The childhood block (like the breast itself, perhaps) is a katamari; a kind of sculptural conglomeration (not necessarily formless, nor strictly representational) that is reoriented towards, retained, reshaped, remodelled, remapped, reconstituted throughout the course of the life it rolls through. A pebble in a pocket that is gathered together with other objects, one part of an assemblage, vibrating with the ever-present potential of its recontextualization.

The object is not lost, though it may be obscured by the dust it gathers. It is reformed constantly in the complexity of its relations.

We are constantly building new homes with the blocks of self and life.


I think about the sculptures of Barbara Hepworth — her iterations of “Mother and Child”.

In 1934, mother and child are conjoined in a flow. Two figures seem to shapeshift before us, distinct, free-floating, and yet constructed from a single piece of alabaster. Each borders on formlessness, the familial relation retained only through a sense of the diminutive.

Then, that same year, another iteration, this time cleft (à la bastard). The relation is nonetheless more obvious. A delicate nestling is made possible. The relation is visibly strengthened in its separation. The object-child, in its distinction, conveys more affectively a sense of maternal desire. The possibility of rearrangement, of placing the child elsewhere, at a distance, makes the bond appear closer. The objects produce desire in their very relation; desire does not produce the objects themselves.


Hepworth’s is a childhood block most explicitly. We project ourselves onto it, imagine the new ways the block can be narrated, repositioned, reshaped. But the separation of mother and child need not be understood as a loss. We could approach the object-child without having seen the object-mother upon which it once sat. We may nonetheless imagine the object’s journey, not only apart from the mother-object but from the limestone sedimentation it was first retrieved from, as raw matter.

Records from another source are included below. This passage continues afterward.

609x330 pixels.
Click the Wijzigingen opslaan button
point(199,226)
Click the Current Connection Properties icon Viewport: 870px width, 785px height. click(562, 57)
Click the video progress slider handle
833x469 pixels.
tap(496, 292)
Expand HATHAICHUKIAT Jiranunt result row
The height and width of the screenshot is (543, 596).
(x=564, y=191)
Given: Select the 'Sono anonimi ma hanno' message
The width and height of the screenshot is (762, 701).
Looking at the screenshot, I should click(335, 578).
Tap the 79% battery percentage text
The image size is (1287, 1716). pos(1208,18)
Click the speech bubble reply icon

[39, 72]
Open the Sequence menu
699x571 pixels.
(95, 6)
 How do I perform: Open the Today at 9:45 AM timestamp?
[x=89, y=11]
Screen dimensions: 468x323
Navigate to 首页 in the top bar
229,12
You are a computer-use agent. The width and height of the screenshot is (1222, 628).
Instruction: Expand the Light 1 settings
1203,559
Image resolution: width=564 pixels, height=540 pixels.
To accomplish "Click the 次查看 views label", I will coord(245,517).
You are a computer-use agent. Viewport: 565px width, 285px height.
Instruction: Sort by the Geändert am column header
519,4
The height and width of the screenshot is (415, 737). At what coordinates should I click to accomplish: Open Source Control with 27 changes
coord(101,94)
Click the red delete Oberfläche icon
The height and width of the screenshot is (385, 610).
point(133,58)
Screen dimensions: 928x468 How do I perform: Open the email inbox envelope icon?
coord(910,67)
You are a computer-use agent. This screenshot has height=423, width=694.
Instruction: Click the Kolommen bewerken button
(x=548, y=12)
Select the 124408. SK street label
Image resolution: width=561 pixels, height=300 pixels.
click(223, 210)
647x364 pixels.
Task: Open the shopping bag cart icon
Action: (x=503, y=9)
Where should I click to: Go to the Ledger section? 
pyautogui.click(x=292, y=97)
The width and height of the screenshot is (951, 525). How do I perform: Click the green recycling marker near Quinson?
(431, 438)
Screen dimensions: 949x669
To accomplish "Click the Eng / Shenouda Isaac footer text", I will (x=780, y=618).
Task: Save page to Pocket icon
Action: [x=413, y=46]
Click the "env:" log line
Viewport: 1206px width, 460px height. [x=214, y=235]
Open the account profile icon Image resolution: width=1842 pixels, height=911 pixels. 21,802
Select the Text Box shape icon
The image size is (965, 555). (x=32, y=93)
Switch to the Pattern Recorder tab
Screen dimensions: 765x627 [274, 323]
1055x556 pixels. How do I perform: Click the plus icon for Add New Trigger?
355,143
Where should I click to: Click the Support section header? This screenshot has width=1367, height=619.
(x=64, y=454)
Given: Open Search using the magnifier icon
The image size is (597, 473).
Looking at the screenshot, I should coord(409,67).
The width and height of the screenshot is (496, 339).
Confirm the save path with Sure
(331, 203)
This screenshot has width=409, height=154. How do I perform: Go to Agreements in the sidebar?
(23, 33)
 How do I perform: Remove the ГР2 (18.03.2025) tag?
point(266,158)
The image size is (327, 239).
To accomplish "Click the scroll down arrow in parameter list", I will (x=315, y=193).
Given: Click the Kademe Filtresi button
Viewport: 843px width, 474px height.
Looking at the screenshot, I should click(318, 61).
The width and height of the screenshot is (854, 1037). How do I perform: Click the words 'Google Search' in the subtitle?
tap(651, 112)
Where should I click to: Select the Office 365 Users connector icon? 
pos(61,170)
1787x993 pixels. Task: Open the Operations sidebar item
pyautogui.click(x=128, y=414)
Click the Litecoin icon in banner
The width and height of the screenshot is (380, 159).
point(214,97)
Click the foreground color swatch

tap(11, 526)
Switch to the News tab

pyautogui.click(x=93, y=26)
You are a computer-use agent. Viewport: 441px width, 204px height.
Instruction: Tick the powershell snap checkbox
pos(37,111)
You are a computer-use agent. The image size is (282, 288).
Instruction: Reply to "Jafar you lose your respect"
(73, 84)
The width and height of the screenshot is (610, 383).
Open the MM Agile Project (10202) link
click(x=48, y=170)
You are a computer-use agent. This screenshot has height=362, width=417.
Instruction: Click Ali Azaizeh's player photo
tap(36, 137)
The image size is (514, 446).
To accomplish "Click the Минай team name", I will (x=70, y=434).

We may return to Deleuze, who imagines how

sculpture ceases to be monumental in order to become hodological: it is not enough to say that it is a landscape and that it lays out a place or territory. What it lays out are paths — it is itself a voyage. A sculpture follows the paths that give it an outside; it works only with nonclosed curves that divide up and traverse the organic body and has no other memory than that of the material…

The object-mother and object-child, though signifying a relation in Hepworth’s titling, are still only rocks; their existence as hyper-objects is thinkable as soon as we pull back to loose veil of representation.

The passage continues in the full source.